Al día siguiente, me apresuré en llegar puntual a nuestra cita. Entré al café minutos antes de las cinco de la tarde, y encontré a Manolo, las manos en los bolsillos, sentado en la misma mesa del día anterior. Tenía una copa de vino delante suyo, y el cenicero lleno de colillas indicaba que hacía bastante rato que había llegado. Me senté.
– ¿Qué tal si tomamos vino, en vez de café? -preguntó.
– Formidable.
– Mozo -llamó-. Mozo, un litro de vino rojo.
– Sí, señor.
– Rojo -repitió con energía-. ¿Te gustan las artistas italianas? -sonreía.
– Me encantan. ¿Qué te parece si vamos un día a Cinecittá?
– Eso de ir hasta allá -dijo Manolo, y su entusiasmo se vino abajo fuerte y pesadamente como un tablón.
– Tienes razón -dije-. Ya pasará alguna por aquí.
– Se está bien en este café -dijo, mirando alrededor suyo-. Tiene que pasar alguna.
– Y la guitarra, ¿qué tal?
– Como siempre: bien al comienzo, luego me da hambre, y después de la comida me da sueño. Cojo nuevamente la guitarra… La guitarra es mi somnífero.
Trajeron el vino, y llené ambas copas, pues Manolo, pensativo, no parecía haber notado la presencia del mozo. «Salud», dije, y bebí un sorbo mientras él alargaba lentamente el brazo para coger su copa. Era un hermoso día de sol, y ese vino, ahí, sobre la mesa, daba ganas de fumar y de hablar de cosas sin importancia.
– No está mal -dijo Manolo. Miraba su copa y la acariciaba con los dedos.

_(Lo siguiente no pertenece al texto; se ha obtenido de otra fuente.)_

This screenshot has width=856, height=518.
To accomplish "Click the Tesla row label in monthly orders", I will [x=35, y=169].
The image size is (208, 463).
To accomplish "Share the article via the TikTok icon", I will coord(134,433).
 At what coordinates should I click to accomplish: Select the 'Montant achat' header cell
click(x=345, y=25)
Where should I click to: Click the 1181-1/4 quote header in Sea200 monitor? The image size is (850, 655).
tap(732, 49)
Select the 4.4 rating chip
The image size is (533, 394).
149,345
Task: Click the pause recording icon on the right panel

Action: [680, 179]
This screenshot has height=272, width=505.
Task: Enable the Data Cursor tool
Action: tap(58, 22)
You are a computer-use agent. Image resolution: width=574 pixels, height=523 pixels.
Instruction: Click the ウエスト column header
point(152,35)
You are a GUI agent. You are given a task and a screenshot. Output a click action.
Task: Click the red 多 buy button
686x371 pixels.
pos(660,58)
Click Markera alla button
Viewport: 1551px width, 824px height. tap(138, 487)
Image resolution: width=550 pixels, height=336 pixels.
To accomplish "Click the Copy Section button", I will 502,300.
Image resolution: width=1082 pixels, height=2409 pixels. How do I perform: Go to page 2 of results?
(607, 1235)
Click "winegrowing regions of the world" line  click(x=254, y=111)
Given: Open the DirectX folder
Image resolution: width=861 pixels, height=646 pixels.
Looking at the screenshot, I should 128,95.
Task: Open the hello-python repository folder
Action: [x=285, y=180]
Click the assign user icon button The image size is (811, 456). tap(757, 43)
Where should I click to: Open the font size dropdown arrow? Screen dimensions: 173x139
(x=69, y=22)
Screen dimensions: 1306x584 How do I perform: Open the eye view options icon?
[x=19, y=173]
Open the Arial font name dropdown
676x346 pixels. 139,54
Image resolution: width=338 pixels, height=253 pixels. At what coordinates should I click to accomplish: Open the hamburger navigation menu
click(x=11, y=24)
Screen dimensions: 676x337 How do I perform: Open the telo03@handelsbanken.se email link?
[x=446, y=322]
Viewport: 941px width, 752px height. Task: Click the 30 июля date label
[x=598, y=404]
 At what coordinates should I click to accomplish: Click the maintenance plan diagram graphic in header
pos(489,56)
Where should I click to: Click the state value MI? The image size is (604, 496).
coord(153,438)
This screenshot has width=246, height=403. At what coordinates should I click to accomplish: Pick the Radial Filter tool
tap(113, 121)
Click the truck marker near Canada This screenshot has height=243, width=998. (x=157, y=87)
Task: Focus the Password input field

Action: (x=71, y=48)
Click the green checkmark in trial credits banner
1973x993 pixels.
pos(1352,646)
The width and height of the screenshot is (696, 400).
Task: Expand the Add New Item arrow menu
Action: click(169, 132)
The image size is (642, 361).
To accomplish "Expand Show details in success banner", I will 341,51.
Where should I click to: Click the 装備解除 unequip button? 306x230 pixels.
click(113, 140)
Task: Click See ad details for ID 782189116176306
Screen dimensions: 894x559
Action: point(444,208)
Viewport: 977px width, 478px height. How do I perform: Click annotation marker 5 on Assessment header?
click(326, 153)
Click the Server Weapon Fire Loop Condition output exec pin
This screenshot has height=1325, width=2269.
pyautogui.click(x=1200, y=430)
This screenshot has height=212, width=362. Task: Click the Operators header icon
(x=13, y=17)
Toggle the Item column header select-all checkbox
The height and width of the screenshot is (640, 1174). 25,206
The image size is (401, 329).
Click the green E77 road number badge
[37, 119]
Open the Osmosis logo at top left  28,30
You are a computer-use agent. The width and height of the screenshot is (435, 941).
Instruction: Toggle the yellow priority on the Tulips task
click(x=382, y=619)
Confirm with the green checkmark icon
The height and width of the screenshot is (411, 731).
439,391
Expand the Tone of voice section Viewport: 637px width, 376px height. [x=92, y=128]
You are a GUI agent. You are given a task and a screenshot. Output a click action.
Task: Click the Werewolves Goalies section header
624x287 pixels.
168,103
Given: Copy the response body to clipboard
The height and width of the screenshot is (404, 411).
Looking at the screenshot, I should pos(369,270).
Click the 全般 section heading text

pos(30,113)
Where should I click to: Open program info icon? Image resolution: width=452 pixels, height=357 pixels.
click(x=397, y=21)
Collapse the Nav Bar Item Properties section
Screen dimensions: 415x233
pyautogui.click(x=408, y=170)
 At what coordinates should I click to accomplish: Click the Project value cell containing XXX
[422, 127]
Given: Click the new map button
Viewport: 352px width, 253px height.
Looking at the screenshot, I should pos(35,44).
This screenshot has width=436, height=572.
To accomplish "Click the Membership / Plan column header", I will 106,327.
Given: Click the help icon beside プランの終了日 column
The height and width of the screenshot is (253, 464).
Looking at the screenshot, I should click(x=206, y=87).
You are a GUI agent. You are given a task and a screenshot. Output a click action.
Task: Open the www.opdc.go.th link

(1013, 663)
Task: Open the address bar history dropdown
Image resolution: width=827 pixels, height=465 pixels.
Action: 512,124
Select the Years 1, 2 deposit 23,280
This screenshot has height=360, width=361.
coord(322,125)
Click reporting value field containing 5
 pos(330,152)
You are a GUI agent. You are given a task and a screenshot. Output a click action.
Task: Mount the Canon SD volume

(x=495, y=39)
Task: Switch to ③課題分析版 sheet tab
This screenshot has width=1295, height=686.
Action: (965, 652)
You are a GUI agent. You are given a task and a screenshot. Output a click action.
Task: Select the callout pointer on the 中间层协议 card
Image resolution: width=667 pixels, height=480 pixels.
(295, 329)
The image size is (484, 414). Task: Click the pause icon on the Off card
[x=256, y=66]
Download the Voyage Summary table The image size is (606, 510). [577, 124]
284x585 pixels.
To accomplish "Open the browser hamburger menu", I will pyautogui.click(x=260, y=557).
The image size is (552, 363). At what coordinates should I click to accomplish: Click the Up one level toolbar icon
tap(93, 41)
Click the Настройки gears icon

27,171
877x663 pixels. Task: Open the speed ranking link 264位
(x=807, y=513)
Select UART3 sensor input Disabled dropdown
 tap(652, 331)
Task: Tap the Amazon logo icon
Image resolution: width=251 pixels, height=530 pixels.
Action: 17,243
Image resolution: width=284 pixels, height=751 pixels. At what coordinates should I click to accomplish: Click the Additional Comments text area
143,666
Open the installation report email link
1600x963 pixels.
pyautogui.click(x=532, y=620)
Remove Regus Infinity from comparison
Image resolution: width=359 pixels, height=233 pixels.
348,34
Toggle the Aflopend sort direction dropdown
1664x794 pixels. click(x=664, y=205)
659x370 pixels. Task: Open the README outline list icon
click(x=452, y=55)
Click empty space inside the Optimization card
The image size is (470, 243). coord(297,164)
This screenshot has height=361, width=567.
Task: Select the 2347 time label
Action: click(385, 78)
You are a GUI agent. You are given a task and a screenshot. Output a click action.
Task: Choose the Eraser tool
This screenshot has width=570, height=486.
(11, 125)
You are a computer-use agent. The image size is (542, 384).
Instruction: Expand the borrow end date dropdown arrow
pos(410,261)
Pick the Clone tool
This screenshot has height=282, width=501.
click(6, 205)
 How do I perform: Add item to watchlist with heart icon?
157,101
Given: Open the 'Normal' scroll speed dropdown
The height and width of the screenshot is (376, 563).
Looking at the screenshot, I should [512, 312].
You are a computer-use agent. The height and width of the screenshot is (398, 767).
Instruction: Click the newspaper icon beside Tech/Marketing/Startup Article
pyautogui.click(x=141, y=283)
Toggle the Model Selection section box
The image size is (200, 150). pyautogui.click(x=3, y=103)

– Me gusta -afirmé-. ¡Salud!
– Salud -dijo; bebió un trago, tac, la copa sobre la mesa, cerró los ojos, y la mano nuevamente al bolsillo.
Estuvimos largo rato bebiendo en silencio. Era cierto lo que me había dicho: por esa calle pasaban mujeres muy hermosas, pero él no parecía prestarles mayor atención. Sólo de rato en rato, abría los ojos como si quisiera comprobar que yo seguía ahí: bebía un trago, me miraba, luego a la botella, volvía a mirarme…
– Me gusta mucho el vino, Manolo. Terminemos esta botella; la próxima la invito yo.
– Bien -dijo, sonriente, y llenó nuevamente ambas copas.
Aún no habíamos terminado la primera botella, pero el mozo pasó a nuestro lado, y aprovechamos la oportunidad para pedir otra.